After Paris and Strasbourg, the the city of Marseille is also planning to soon open a lower-risk drug consumption room (SCMR) or “shoot room”. “This risk reduction tool has proven itself all over the world”, explained Patrick Padovani, deputy mayor of the Marseille city in charge of Health taken back by The Parisian. During a conference on the subject, which was held at the European Parliament in Strasbourg on Wednesday, April 9, he also assured that the mayor Jean-Claude Gaudin (LR) is in favor, provided that it is installed in the middle hospital.
“The specifications (of the Marseille SCMR) should be sent at the end of April or the beginning of May to the Mildeca (Interministerial Mission for the fight against drugs and addictive behaviors) and I hope that the project is well underway in September”, developed the deputy.
A restrictive and difficult framework to set up
Since December 2015, experimentation with “shooting rooms” has been made possible by the adoption of the Health Act.

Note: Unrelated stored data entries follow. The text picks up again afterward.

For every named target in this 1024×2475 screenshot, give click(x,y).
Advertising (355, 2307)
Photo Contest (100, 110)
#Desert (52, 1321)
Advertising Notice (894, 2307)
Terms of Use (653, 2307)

The tests of these SCRMRs can take place for six years from the opening of the first room, which was held in October 2016 in the Gare du Nord district, in Paris. Another opened the same year in the Alsatian capital, within the University Hospitals of Strasbourg (HUS). These places allow drug addicts to consume their drugs in a clean and secure environment, with sterile equipment and medical staff.
But despite the “exemplary” record of the Alsatian room “Argos” (according to its steering committee), the candidate cities are not jostling. First, the legal framework is binding. It provides that each room will operate for at least three years before the end of the experiment, in the fall of 2022. None will therefore be able to open after next October.
Then, the municipal elections approach, and the SCRM are not unanimous. The installation of the first, in the capital, had for example come up against opposition from residents and politicians. In Seine-Saint-Denis (93), elected officials remain divided, Explain South West. The department is however facing the ravages of heroin, particularly in Aulnay-sous-Bois and Sevran, and is the second sector in France most affected by the HIV epidemic. In Bordeaux, the installation project of a “shooting room” is also “On stand-by”, for lack of place, reveals the regional daily.